This potential for effective dialogue exists. In a 2012 Undergraduate Council survey, 72% of the student body favored divestment from fossil fuels. In 2014, the Harvard-Radcliffe Club of Vermont became the first alumni group to officially back the movement. Proponents for divestment have considerable leverage to engage university leaders in a genuine discussion. Furthermore, last April, more than 250 faculty members signed an open letter to the administration supporting divestment.

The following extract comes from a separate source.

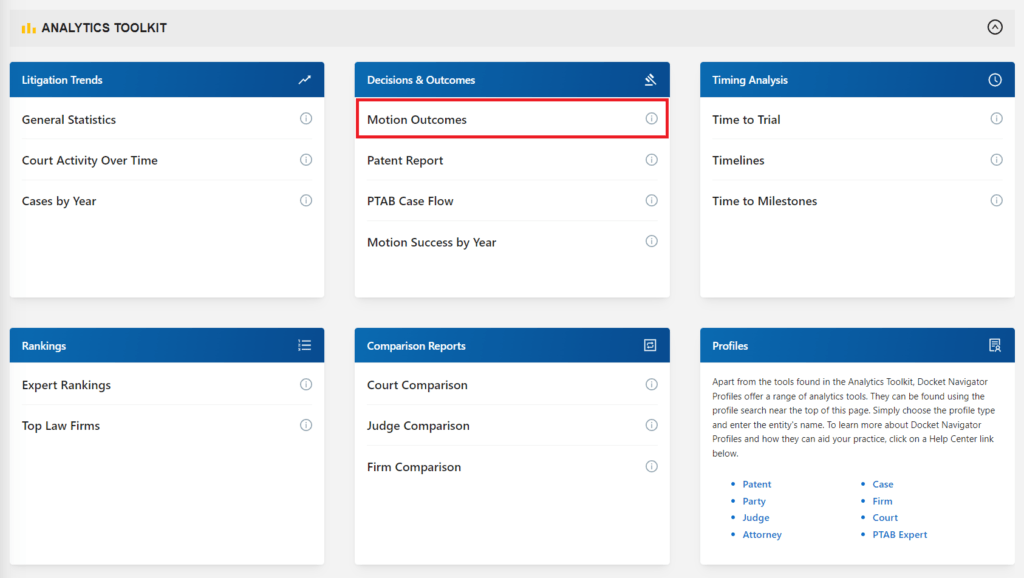This screenshot has height=578, width=1024.
Task: Click the gavel icon in Decisions & Outcomes header
Action: point(650,80)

There are also arguments on both sides. Divestment advocates maintain that Harvard’s investing in fossil fuels is hypocritical for an institution committed to environmental protection. Administrators have countered that the endowment is a financial tool, not a political statement. However, the movement’s leaders have sacrificed this opportunity for dialogue by instead focusing on the clamor of a Heat Week.

This isn’t a new approach for Divest Harvard, which was founded in 2012. In early February, about 20 student protesters camped inside Massachusetts Hall. When Faust offered the demonstrators a meeting, the group refused. They demanded an immediate meeting on their terms, which Faust declined. Last March, one of the group’s organizers accosted Faust while she was walking through the Yard and posted a video of the confrontation to Vimeo. Faust responded days later in an email to the group, “I had hoped you would carry on your campaign with a greater degree of civility and fairness.”

Harvard boasts a well-known legacy of civil disobedience, which Divest Harvard organizers have championed. From the 1969 anti-war demonstrations to the 2011 Occupy Harvard protests that forced the university to temporarily shut down the Yard to visitors, there is a strong precedent of students challenging the administration via protests. But civil disobedience is ultimately a means to an end. While the tactic proved effective in changing university policy almost 50 years ago, it failed the Occupy protests and now is failing Divest Harvard.

Progress will begin when the divest movement puts aside its proclivity for noise and attention and recognizes that trumpeting its ideals in the loudest means possible differs from taking the practical steps to attain its goals. Instead of Heat Week, Divest Harvard should engage the administration in a serious conversation. The campus is ready for this dialogue, and the divestment movement should be, too. It’s the only path forward.